Nonostante questo incremento generalizzato, la distribuzione territoriale delle attrezzature informatiche continua a penalizzare il Sud (solo il 6,7% delle aziende informatizzate è localizzato in tale ripartizione) e le Isole (10,3%) che tuttora soffrono di un forte divario rispetto al Centro (16,1%), al Nord-ovest (32,9%) e soprattutto al Nord-est (33,5%), trainato dalle province autonome di Trento (52,8%) e Bolzano (60,8%).
La digitalizzazione delle aziende agricole è strettamente legata al profilo del capo azienda e al genere. Nonostante il processo di digitalizzazione abbia riguardato anche l’universo femminile, le aziende gestite da uomini continuano a essere più informatizzate rispetto a quelle con un capo azienda donna (17,7% verso 11,6%). Le aziende con a capo un under45 sono poi quattro volte più informatizzate rispetto a quelle gestite da un capo ultrasessantaquattrenne (32,2% e 7,6%). Anche il titolo di studio è particolarmente significativo, con una forte correlazione positiva tra livello di istruzione, dimensione aziendale e ricorso alle tecnologie informatiche.

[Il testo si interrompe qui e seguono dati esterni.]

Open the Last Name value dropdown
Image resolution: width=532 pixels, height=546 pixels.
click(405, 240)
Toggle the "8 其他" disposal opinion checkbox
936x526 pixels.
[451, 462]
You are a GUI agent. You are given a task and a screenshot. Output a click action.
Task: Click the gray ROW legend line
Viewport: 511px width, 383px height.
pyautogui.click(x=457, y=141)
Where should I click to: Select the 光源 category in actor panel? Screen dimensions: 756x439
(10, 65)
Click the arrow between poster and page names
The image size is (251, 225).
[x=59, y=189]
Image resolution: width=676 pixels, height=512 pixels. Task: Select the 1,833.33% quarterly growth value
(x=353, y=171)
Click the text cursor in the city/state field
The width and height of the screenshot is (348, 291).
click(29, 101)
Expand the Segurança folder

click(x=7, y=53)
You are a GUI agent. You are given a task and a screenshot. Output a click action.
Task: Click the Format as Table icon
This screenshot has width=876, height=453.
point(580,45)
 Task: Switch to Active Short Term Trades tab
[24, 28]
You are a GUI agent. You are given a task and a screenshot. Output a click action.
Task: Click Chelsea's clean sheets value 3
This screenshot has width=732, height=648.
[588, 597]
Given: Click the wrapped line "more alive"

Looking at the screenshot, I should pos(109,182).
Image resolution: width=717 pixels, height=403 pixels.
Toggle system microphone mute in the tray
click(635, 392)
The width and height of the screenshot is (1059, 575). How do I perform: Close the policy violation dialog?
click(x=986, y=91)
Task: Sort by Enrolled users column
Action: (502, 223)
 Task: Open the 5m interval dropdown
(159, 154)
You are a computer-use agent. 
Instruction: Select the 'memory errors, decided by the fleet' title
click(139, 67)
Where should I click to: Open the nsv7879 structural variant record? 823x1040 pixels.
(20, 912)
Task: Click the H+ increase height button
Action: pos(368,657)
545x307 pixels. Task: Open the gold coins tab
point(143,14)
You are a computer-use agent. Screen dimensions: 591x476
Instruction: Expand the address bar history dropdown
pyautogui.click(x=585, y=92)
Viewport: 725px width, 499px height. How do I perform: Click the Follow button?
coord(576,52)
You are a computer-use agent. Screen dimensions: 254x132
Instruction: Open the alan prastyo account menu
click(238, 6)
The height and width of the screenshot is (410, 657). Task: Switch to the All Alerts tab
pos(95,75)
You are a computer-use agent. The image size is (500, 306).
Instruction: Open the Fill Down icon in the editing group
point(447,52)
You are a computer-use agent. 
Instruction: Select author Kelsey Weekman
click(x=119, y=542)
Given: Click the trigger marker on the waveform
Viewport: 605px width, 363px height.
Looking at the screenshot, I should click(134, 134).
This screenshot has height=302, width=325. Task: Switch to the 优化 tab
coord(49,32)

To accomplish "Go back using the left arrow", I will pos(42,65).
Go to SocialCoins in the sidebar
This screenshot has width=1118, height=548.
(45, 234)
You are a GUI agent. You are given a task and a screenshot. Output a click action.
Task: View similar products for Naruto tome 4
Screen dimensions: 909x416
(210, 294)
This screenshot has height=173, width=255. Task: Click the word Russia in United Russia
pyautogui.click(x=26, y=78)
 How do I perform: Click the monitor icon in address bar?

Relativamente infine all’innovazione, emerge dall’indagine censuaria che in media un’azienda su 10 ha effettuato almeno un investimento innovativo tra il 2018 e il 2020. I maggiori investimenti innovativi sono stati rivolti alla meccanizzazione, seguono l’impianto e la semina, la lavorazione del suolo e l’irrigazione. Così come per la digitalizzazione emerge una maggiore propensione innovativa delle aziende agricole più grandi e di quelle gestite da uomini, giovani e laureati.